Quanti vorrebbero aprire una libreria sacra, come quella di A. J. Fikry, il protagonista del romanzo La misura della felicità di Gabrielle Zevin? Io certamente vorrei farlo.
L’umorismo, la delicatezza e la sapienza descrittiva della Zevin rendono questo libro così vero che è come se vivessimo ad Alice Island, come se fossimo parte di quel mondo magico che è la libreria Island Books, definita dal personaggio Amelia Evans.
[…] un luogo sacro. Di fronte a librerie come questa, mi sento di dire con fiducia che il settore librario funzionerà ancora per molto tempo.
A.J.Fikry è il proprietario di una libreria, acquistata da giovane insieme alla moglie, ormai deceduta. Il suo carattere burbero e scostante è solo la fragile maschera di un uomo buono, ferito e che ha solo dimenticato come aprire il proprio (grande) cuore alla vita.

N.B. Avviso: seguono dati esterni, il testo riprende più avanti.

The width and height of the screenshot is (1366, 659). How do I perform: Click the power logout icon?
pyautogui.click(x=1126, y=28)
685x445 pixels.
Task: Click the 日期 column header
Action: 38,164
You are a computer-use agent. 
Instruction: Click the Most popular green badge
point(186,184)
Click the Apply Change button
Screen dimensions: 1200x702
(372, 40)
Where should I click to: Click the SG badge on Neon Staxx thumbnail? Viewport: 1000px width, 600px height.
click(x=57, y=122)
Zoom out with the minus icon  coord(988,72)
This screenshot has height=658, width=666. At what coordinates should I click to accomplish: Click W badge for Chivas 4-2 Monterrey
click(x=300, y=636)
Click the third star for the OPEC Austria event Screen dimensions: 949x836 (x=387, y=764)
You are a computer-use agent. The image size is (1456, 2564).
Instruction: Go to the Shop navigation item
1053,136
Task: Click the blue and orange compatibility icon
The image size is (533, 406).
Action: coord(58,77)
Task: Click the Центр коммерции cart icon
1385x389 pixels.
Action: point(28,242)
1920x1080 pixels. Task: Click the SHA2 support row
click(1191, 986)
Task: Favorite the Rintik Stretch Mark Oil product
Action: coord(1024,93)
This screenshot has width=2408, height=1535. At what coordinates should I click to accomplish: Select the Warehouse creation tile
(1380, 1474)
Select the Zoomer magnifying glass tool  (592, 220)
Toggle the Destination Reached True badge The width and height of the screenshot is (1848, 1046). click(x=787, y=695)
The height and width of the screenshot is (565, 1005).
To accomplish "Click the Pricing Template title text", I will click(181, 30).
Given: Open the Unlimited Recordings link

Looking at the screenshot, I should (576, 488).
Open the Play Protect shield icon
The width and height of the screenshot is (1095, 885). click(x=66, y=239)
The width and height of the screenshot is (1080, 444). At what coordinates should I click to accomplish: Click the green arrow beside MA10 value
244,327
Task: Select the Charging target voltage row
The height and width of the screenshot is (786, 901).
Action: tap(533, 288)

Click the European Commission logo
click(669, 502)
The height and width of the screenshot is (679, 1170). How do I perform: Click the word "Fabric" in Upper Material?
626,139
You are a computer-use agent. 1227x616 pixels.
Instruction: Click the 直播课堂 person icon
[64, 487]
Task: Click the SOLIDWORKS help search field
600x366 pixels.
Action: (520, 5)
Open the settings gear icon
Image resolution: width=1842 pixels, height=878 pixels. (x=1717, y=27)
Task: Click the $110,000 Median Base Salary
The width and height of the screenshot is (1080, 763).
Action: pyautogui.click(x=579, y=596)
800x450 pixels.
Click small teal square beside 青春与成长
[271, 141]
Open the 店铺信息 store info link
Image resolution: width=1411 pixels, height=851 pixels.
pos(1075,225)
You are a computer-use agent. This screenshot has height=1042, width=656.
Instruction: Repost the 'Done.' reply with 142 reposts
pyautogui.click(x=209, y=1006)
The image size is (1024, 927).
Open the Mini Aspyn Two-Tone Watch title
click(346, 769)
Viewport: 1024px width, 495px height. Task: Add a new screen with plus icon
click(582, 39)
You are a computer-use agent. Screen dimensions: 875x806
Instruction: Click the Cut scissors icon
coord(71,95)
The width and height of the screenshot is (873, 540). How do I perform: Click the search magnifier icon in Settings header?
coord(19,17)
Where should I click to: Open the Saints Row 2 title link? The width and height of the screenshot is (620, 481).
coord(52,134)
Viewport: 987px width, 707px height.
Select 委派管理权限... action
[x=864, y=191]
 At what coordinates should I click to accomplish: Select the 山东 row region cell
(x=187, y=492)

Un giorno, una giovane donna abbandona sua figlia nella libreria, insieme a un biglietto:
Questa è Maya. Ha venticinque mesi. È molto intelligente, è eccezionalmente loquace per la sua età, ed è una bambina dolce e buona. Voglio che diventi una lettrice. Voglio che cresca in mezzo ai libri e con persone che si interessano di queste cose. Le voglio un bene immenso, tuttavia non posso più occuparmi di lei. Sul padre non posso contare e la mia famiglia non può aiutarmi. Sono disperata.
La piccola conquista subito il cuore dell’uomo e lo spinge a ricrearsi una vita e mettersi in gioco ma, soprattutto, ad amare di nuovo il suo lavoro. Aiutato anche dall’adorabile commissario Lambiase, dalla cognata Ismay e dall’agente della Knightley Press, Amelia Evans, A.J. e la piccola Maya trasformeranno la libreria Island Books in un posto di luce.
Il romanzo, oltre ad essere scritto (e tradotto) davvero bene, è ricco di riferimenti al mondo librario attuale, descritto con amore e ironia. Chi, tra gli avidi lettori e i professionisti del settore, non ha mai finto di aver letto tutto quello che ci si aspetta da “un vero intenditore”? O di preferire un “polpettone classico” a Harry Potter? Bene, A.J. non è da meno:
Stranamente, A.J. pensa a Proust. Anche se ha sempre sostenuto di aver letto per intero “Alla ricerca del tempo perduto”, in realtà ha letto soltanto il primo volume. È già stata dura leggere quello, e adesso lui pensa: Almeno non sarò costretto a leggere il resto.
Il rapporto di A.J. con il digitale, si rivela non solo nel suo sdegno verso gli e-reader, ma anche quando si trova costretto a cercare su Google indicazioni su come prendersi cura di un’infante:
Digita su Google la domanda: Cosa do da mangiare a un bambino di 25 mesi? La risposta che viene fuori è che la maggior parte dei bambini di quell’età dovrebbe essere in grado di mangiare ciò che mangiano i genitori. Google però non sa che quasi tutto quello che mangia A.J. è disgustoso.
La Misura della Felicità è una meravigliosa e toccante lettera d’amore per i libri, per tutti coloro che ogni giorno contribuiscono alla loro esistenza, dagli editori ai librai, perché ogni libro è un mondo che può lasciare un segno nella vita di una persona in innumerevoli modi diversi, a seconda di cosa serve a quella persona in quel momento. Tutti noi possiamo trovare in un libro quello che stiamo cercando: motivazione, conforto, amore, incoraggiamento, coraggio, e chi più ne ha più ne metta.
Nonostante le previsioni di molti sulla “fine dei libri”, mi sento di essere ottimista, come questo libro, perché abbiamo ancora tanto bisogno — forse oggi più che mai — di queste magnifiche porte verso la libertà.